Two of the interviewees, both Tokyo-based filmmakers, have joined forces and struck out on a related project of their own: a documentary, called simply Hafu, about five people dealing with issues common among biracial Japanese. Says Megumi Nishikura, one of the directors: “We all feel that Japan is changing and that we—as the people making the film, and the people who are in the film—all identify ourselves as kind of an emerging community of Japanese people. We want to start that dialogue: what does this change mean for Japan?”

One of their subjects is David Yano, a half Ghanaian who has lived in Japan since he was six. Like an increasing number of mixed-race Japanese, he has a successful career as a model and TV presenter, but the movie focuses on his efforts to raise money to build a school back in Ghana.

Meanwhile, the Oi family—a Japanese father, Mexican mother and their two children—show how the hafu community often has to balance different linguistic and cultural influences. “Most international couples with children have to consider at some point what education system they are going to put their children in,” says Nishikura. “So we were looking for someone who was going through that.”

The filmmakers are still choosing their other three subjects. One person will be debating the issue of whether to naturalize or not, and another will represent the most common demographic for hafu, an Asian mix, exploring what the issue of identity is like for someone who, on a superficial level at least, blends easily into Japanese society.

The final subject will be like co-director Lara Perez Takagi, who grew up overseas but returned to Japan to get in touch with her Japanese heritage. “We’re showing something that is happening every day, and that there are people with these experiences,” Takagi says.

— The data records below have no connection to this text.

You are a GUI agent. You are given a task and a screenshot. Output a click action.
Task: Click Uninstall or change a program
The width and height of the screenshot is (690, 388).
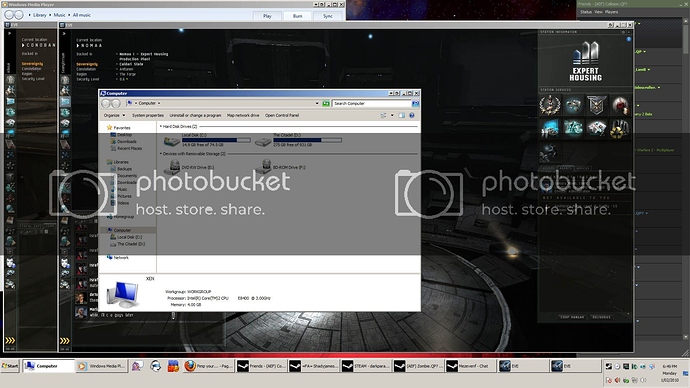coord(195,115)
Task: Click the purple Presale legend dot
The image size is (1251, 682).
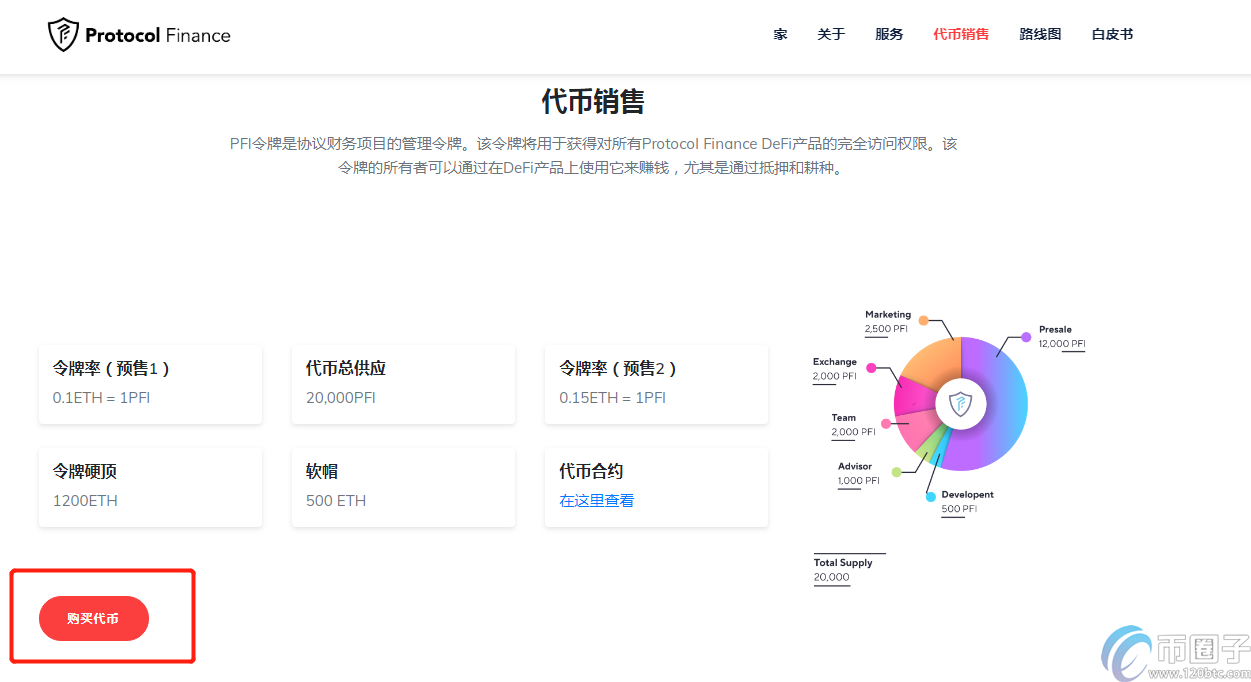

Nishikura is aware of the contradictions in trying to define what it means to be Japanese: “Somehow the Japanese people have agreed that there is a definition, but no one has actually discussed what that definition is… One of my motivations for making this film is that I want to help expand that definition, whatever it may be, to include people like us.”

See www.hafujapanese.org and www.hafufilm.com for more information.

3331 Arts Chiyoda Hafu Project Exhibition. Photography, interviews. Until Aug 29, free. 6-11-14 Soto-Kanda, Chiyoda-ku. Open Tue-Thu & Sun noon-7 p.m., Fri-Sat noon-8 p.m., closed Mon. Nearest station: Suehirocho.

See the story at Japan Today for reader comments:
http://www.japantoday.com/category/lifestyle/view/the-hafu-project-exploring-the-question-of-what-it-means-to-be-japanese


Photography and documentary film, both methods of visual anthropology, are interesting and valuable ways to explore these important issues. So-called hafu children are likely to increase. Last semester in my Contemporary Issues class, a group of students did a project on international relationships and marriage in Japan. The students interviewed many young Japanese college women who were all interested in having a foreign boyfriend and/or husband. One reason for their desire was so they could have cute hafu babies with white skin and Japanese features. Young hafu celebrities are very popular in Japan now as well.